Sunday, October 9, 2011

How worldwide is General Conference?

I'm not sure why this didn't post when I wrote it a month ago. I'm even more confused why it didn't post last week when I reposted it. Let's try it one more time, shall we?

More than half of the members of the Church of Jesus Christ of Latter-day Saints (LDS) live outside the US. More than 1 in 4 members speaks Spanish as their primary language and more than 1 in 10 speak either Portuguese or a Philippine dialect. In the last thirty years, Africa's share of LDS membership has grown from close to 0 to 3%. Every year, the membership looks less and less like the stereotype most people have of the Church. That's one of the reasons I keep up the "LDS in ..." series, to showcase the lives of actual members in this diverse world.

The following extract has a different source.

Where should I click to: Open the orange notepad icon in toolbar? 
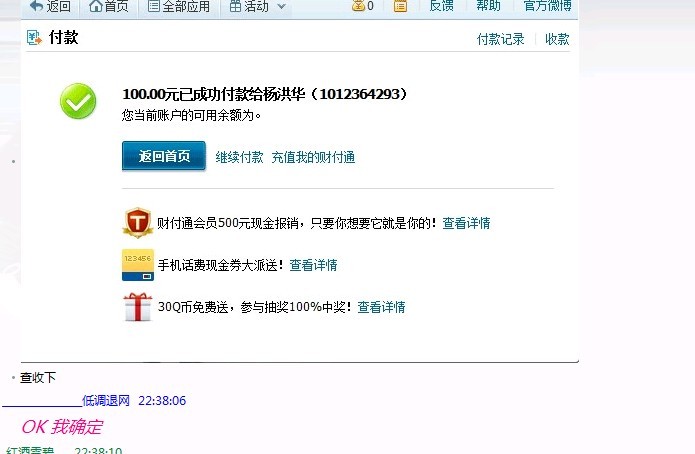tap(400, 5)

The newest LDS temple is in San Salvador, El Salvador. This is the 4th Central American temple (Mexico has it looks like 12). There is another new stake [a large grouping of congregations] in Peru, the 96th, bringing the country closer to becoming the 5th in the world with over 100 stakes.

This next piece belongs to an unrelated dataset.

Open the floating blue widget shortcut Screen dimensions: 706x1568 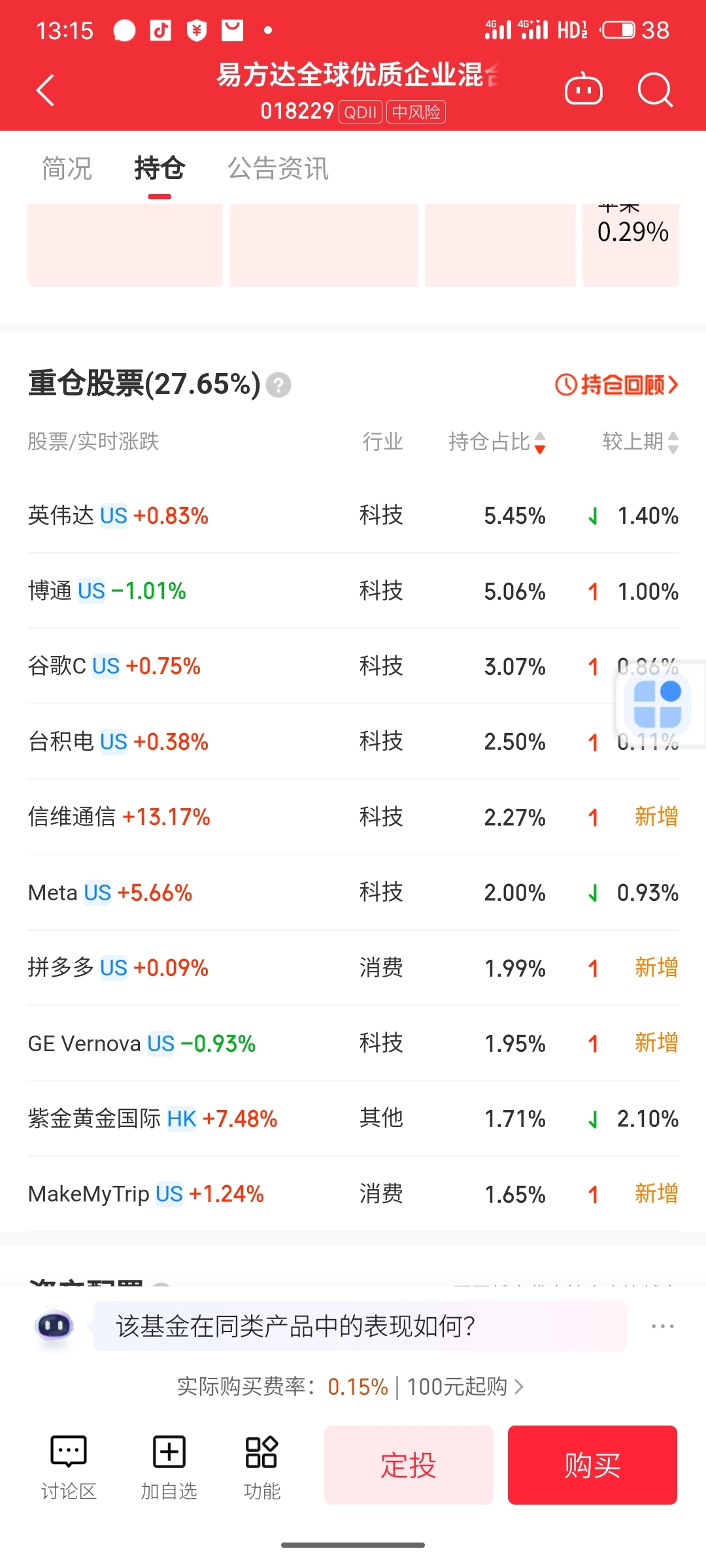(658, 704)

I was interested to learn this morning that - just as Christ, Messiah, and Annointed One express the same concept translated in different languages (Greek, Hebrew, and English) - Allah is likewise the Arabic word for God:

In these instances the Greek word θεὸς is translated into the English “God”, the German “Gott”, and the French “Dieu”. These are not differing unique English, German, and French deities but rather just the generic word in the respective language to express the Greek word. So it is with the Arabic word الله‎ (Allāh).  ...
Who would have ever guessed that Arabic speaking Muslims, Jews and Christians use the same Arabic word (Allah) to name the God they are worshiping? To illustrate by way of personal experience, when my family and I traveled to Israel in 2006 we sat in on a Roman Catholic mass attended by Palestinian Christians. Does anyone want to guess what word in Arabic we repeatedly and distinctly heard throughout this beautiful Christian liturgy?